Each line with the string "agent" is to be copied from the records below.

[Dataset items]
══════════════════════════════

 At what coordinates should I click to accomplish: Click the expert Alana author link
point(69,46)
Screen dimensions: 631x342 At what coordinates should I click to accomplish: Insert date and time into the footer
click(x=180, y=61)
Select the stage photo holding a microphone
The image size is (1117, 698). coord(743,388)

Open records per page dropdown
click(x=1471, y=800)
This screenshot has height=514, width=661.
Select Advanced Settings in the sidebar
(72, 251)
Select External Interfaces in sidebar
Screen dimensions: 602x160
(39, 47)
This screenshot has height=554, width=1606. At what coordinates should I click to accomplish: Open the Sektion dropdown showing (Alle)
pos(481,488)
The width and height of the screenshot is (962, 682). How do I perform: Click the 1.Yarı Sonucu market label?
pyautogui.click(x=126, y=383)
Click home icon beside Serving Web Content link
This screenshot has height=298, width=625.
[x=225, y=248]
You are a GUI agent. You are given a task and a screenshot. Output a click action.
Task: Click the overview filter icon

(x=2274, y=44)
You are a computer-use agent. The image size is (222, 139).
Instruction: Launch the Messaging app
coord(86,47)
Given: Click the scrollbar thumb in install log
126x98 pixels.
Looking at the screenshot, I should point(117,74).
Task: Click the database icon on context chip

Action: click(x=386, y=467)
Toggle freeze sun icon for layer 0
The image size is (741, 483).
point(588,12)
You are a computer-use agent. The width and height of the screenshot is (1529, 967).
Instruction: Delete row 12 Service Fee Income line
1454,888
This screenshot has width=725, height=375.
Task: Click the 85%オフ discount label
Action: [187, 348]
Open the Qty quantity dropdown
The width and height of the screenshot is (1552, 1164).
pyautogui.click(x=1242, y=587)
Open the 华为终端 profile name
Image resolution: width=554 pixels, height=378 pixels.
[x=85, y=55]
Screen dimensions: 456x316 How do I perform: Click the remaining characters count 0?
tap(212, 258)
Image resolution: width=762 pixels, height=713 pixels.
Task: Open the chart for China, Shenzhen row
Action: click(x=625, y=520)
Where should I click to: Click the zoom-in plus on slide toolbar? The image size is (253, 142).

══════════════════════════════

- _Response to the exercise_
You are a GUI agent. You are given a task and a screenshot. Output a click action.
You are a computer-use agent. The image size is (222, 139).
You are a computer-use agent. The width and height of the screenshot is (1529, 967).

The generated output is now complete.